An annual flower show created as a “sister to Chelsea and Hampton” opens in Cheshire later.

The Tatton Park Flower Show, which was first held in 1999, was created by the Royal Horticultural Society (RHS) to complement the southern shows.

Organisers said they were expecting around 80,000 visitors across four days on the 28 acre (11 hectare) site.

As with Chelsea, the show organisers award medals to exhibiting gardeners, with nine being given golds this year.

The awards, which have been given out ahead of the show’s opening, have been made in a number of categories, such as Best Large Garden and Best Galaxy Garden, an award inspired by the nearby Jodrell Bank Observatory.

The Best Large Garden crown went to Phil Hirst, who won gold for A Stainless Century, which celebrates the invention of stainless steel in Sheffield 100 years ago.

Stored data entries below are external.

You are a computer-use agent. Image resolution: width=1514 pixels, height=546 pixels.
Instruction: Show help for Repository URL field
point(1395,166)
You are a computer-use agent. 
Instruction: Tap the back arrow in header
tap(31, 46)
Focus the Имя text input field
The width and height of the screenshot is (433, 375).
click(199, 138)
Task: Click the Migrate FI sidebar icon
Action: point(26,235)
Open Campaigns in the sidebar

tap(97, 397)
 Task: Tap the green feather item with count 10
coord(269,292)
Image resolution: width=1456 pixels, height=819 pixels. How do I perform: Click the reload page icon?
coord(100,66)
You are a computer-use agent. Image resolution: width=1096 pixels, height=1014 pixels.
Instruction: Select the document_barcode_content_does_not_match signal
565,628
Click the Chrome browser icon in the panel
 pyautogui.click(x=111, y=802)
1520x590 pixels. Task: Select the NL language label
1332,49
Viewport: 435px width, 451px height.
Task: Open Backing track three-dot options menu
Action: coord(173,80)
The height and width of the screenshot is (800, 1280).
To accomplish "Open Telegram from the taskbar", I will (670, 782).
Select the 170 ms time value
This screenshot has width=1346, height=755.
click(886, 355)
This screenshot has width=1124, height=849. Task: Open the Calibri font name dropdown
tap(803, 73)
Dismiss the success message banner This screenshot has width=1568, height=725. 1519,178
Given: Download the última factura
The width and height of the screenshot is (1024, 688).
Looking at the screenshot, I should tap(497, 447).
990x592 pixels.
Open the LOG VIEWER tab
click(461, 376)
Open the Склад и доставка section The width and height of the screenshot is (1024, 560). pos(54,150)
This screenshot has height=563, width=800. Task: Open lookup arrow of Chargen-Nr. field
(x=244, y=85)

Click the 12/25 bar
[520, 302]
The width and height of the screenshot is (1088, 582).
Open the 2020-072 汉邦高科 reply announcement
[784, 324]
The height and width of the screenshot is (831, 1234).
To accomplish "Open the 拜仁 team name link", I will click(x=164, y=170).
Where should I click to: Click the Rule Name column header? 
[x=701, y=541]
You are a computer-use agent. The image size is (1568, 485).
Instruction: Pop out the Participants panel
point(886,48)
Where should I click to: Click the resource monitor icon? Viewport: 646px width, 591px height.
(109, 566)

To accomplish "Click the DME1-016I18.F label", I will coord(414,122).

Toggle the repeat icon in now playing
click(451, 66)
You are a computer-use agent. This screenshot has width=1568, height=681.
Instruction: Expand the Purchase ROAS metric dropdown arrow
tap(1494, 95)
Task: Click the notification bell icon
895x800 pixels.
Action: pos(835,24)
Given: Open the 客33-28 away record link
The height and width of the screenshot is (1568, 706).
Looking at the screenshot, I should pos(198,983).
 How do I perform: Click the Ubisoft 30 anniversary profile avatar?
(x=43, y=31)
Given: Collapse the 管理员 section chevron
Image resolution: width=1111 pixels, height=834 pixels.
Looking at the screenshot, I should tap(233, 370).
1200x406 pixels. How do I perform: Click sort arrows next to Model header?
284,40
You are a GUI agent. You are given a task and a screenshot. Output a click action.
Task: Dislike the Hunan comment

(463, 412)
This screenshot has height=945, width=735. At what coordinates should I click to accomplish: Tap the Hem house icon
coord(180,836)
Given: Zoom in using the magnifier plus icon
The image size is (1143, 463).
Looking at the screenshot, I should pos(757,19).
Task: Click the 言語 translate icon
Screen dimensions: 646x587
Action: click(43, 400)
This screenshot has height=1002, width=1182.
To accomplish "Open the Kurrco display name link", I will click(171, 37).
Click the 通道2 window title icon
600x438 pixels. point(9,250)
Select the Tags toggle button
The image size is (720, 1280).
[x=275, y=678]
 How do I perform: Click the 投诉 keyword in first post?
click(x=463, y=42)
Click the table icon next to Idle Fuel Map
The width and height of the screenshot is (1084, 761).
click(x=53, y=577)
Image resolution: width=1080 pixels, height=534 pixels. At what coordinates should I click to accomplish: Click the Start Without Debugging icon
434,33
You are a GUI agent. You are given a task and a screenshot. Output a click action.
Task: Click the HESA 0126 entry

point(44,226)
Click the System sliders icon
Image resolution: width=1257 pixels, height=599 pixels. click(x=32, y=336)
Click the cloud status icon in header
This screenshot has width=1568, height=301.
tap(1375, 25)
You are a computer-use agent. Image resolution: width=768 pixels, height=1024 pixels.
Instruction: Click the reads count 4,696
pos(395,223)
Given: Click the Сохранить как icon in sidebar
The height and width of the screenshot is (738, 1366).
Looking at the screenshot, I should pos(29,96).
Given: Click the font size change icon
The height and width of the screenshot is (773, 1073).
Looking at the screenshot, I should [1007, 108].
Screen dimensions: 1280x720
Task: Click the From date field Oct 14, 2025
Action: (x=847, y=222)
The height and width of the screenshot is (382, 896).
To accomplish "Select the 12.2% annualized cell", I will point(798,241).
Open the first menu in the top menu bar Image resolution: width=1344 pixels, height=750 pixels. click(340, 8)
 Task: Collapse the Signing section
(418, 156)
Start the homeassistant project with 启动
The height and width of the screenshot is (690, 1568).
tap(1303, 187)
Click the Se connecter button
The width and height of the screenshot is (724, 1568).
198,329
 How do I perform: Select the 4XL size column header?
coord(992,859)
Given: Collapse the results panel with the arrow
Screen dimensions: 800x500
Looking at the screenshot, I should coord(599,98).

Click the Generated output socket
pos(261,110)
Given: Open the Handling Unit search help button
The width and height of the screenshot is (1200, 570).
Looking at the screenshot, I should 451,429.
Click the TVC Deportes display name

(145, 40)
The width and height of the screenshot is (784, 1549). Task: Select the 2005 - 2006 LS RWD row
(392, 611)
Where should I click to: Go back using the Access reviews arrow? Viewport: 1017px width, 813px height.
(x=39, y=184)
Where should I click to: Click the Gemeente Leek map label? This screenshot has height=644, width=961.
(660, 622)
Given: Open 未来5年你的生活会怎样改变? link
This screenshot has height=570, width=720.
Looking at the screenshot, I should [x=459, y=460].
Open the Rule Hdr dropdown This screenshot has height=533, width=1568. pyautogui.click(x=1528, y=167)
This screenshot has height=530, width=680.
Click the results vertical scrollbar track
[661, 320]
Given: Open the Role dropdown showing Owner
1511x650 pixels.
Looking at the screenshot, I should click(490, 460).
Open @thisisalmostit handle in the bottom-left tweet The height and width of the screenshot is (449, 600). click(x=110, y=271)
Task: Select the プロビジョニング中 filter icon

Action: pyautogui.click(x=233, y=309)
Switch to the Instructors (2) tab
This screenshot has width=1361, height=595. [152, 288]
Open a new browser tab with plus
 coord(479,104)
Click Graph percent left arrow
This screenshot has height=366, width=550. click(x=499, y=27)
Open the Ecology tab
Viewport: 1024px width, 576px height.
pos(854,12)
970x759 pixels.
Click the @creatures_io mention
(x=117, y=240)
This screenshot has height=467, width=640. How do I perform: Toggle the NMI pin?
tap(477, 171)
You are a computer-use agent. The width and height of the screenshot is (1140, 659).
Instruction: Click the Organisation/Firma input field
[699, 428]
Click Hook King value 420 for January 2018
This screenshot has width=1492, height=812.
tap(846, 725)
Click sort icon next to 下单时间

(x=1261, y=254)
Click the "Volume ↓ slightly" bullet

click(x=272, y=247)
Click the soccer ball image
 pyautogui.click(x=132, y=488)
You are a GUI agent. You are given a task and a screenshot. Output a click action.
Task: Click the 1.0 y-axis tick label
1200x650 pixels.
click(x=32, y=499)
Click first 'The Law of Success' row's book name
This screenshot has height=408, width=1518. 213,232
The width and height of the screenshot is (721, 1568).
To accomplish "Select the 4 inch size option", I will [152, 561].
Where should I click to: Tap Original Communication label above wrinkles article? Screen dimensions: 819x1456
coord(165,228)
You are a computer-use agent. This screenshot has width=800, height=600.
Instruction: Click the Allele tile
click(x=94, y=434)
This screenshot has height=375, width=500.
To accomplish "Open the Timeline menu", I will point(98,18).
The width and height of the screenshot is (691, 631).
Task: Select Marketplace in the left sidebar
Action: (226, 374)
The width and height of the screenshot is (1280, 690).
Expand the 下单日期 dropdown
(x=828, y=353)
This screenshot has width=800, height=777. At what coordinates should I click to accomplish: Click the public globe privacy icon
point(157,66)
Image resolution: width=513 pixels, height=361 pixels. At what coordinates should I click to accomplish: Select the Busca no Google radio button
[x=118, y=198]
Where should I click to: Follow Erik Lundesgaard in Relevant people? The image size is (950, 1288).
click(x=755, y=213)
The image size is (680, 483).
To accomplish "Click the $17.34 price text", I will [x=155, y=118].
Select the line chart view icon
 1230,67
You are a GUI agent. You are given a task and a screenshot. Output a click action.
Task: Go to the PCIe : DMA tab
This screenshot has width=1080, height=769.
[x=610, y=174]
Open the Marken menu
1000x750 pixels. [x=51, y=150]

Four galaxy gardens were also awarded gold – Mike Russell’s The Star Gazer’s Retreat, Howard and Dori Miller’s Watch This Space, Leon Davis and Brendan Vaughan’s Gravitational Pull and Peter Styles’ Life on Enceladus.

The Star Gazer’s Retreat is a woodland glade which houses an observatory, while Gravitational Pull, which also won Best Galaxy Garden, centres around a wooden black hole.

Life on Enceladus was inspired by the recent news that one of Saturn’s moons could be a home to life forms and Watch This Space looks forward to an event later this year, when a huge cloud of dust and gas will encounter the black hole at the centre of the Milky Way.

‘Ecologically diverse’

Also gaining gold were Louise Harrison-Holland’s Alzheimer’s Society Remember to Reflect Garden, Mary Hoult’s Networks: A Garden for Cancer Research, Graham Hardman’s Reflections of Japan and Tony Woods’ Escape To The City.

Mr Woods’ garden, which the RHS said was “designed to deliver a message to garden owners that you don’t have to compromise on design to have an ecologically diverse garden”, also saw him named the organisation’s National Young Designer of the Year.

The title is bestowed on gardeners aged 28 and under.

The Best Small Garden award was the only one not given to a gold medal winner, with Clive Mollart and Clive Scott’s silver medal winning Sound Idea taking the title.

The show runs until Sunday at the National Trust property near Knutsford.